- **CONSEGNA**:
Trascrivi senza alcuna modifica la parte del testo sul patteggiamento dell'ILVA che comincia con le parole contenenti "Ci riferiamo al" e termina con "rappresentare l’interesse pubblico.".

- **TESTO DI PARTENZA**:
....................

Ciò che preoccupa in particolare è che il cuore del patteggiamento ruoti attorno ad una enorme somma che lo Stato si appresta – attraverso il patteggiamento stesso – a restituire all’ILVA dopo che la procura di Milano aveva considerato tale somma un tesoretto indebito frutto di attività fiscali e valutarie illecite.
Ci riferiamo al “tesoretto” di oltre un miliardo di euro che la Procura di Milano ha sequestrato alla famiglia Riva e che attualmente è bloccato in Svizzera. Tale somma i Riva si apprestano a sbloccarla per ottenere, tramite il patteggiamento, una riduzione della pena e il conseguente non risarcimento delle parti civili. Se la Stato restituisse all’ILVA ciò che l’ILVA aveva – secondo l’accusa – sottratto allo Stato, saremmo di fronte ad una pessima “commedia all’italiana”.
Ossia lo Stato ridà all’ILVA ciò che l’ILVA aveva – secondo l’accusa – tolto allo Stato. Se questo avvenisse saremmo di fronte ad una  parodia dello Stato. Lo Stato farebbe il Robin Hood alla rovescia rinunciando a rappresentare l’interesse pubblico.

....................

- **CONTENUTO DEI DATI**:
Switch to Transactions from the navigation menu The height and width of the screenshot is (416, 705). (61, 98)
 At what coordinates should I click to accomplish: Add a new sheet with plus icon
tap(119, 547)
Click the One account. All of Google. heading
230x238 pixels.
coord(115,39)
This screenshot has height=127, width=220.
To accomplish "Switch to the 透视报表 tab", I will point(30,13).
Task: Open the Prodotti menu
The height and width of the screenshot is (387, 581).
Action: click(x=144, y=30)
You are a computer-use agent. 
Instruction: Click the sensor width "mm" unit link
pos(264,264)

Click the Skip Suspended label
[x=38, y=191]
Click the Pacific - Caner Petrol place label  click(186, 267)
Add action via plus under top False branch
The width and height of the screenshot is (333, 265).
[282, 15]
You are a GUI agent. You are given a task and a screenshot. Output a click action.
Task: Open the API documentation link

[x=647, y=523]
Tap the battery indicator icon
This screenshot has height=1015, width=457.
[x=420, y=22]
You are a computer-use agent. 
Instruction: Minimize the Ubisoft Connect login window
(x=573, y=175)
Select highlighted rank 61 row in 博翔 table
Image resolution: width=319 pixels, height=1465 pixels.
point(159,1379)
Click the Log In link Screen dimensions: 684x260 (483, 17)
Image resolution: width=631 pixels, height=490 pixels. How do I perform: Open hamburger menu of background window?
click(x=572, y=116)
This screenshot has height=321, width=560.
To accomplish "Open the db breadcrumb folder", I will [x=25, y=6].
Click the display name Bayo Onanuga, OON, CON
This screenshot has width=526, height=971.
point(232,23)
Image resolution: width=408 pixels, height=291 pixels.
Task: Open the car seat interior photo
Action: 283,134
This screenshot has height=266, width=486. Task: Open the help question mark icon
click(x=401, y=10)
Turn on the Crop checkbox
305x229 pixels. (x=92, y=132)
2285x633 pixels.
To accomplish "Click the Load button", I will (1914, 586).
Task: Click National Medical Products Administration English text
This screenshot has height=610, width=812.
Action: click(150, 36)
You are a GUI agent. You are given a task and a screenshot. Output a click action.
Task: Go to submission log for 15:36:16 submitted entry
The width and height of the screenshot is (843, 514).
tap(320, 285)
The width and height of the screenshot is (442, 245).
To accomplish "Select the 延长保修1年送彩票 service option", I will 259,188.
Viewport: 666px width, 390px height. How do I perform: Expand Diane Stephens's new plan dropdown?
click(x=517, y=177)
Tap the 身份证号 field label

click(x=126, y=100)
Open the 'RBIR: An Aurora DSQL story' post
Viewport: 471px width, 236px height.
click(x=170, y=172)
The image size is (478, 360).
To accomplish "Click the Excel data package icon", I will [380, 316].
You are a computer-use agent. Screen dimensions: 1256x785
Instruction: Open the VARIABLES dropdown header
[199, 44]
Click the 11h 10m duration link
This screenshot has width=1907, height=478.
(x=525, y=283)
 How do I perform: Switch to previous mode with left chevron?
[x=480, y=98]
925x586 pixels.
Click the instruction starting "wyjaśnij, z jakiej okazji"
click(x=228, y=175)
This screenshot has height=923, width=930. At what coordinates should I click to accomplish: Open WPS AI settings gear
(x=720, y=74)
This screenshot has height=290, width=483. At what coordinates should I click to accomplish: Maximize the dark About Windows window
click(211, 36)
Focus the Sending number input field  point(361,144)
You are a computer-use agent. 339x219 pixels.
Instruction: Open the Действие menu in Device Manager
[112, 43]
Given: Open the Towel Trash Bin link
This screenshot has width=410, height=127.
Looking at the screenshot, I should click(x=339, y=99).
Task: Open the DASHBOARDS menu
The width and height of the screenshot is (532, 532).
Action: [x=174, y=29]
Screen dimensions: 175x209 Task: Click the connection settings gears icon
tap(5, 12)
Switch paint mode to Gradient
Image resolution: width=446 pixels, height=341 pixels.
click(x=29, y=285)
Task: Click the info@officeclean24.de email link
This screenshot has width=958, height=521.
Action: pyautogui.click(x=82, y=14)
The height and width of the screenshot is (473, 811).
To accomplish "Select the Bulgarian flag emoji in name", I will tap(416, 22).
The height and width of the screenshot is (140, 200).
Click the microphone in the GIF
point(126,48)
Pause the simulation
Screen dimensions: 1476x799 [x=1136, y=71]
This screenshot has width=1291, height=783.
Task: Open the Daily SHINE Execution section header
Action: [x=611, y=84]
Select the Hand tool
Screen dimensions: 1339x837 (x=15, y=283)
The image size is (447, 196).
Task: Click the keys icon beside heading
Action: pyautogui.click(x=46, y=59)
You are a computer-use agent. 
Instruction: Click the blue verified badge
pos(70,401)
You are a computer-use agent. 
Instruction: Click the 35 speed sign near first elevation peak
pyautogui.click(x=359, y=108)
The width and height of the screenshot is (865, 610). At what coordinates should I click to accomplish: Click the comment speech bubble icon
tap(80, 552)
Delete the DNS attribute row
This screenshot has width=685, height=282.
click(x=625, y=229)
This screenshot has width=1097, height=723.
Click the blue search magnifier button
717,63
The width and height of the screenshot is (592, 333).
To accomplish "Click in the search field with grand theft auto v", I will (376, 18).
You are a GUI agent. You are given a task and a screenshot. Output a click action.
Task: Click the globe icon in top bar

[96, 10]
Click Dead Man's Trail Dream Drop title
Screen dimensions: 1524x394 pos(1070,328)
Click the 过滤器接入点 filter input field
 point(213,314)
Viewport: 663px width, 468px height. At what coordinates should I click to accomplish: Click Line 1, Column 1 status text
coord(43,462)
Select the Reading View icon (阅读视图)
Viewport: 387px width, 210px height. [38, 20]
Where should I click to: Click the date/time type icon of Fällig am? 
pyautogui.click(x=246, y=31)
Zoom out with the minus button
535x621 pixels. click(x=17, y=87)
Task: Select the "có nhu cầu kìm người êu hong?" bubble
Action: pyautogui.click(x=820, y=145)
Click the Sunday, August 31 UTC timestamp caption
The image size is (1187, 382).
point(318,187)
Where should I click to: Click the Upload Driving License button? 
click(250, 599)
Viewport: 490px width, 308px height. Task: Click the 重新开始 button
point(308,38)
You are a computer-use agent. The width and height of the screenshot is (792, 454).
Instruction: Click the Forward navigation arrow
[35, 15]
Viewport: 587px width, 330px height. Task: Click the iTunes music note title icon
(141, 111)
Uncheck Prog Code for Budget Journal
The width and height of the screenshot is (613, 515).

....................

- **RISULTATO**:
Ci riferiamo al “tesoretto” di oltre un miliardo di euro che la Procura di Milano ha sequestrato alla famiglia Riva e che attualmente è bloccato in Svizzera. Tale somma i Riva si apprestano a sbloccarla per ottenere, tramite il patteggiamento, una riduzione della pena e il conseguente non risarcimento delle parti civili. Se la Stato restituisse all’ILVA ciò che l’ILVA aveva – secondo l’accusa – sottratto allo Stato, saremmo di fronte ad una pessima “commedia all’italiana”.
Ossia lo Stato ridà all’ILVA ciò che l’ILVA aveva – secondo l’accusa – tolto allo Stato. Se questo avvenisse saremmo di fronte ad una  parodia dello Stato. Lo Stato farebbe il Robin Hood alla rovescia rinunciando a rappresentare l’interesse pubblico.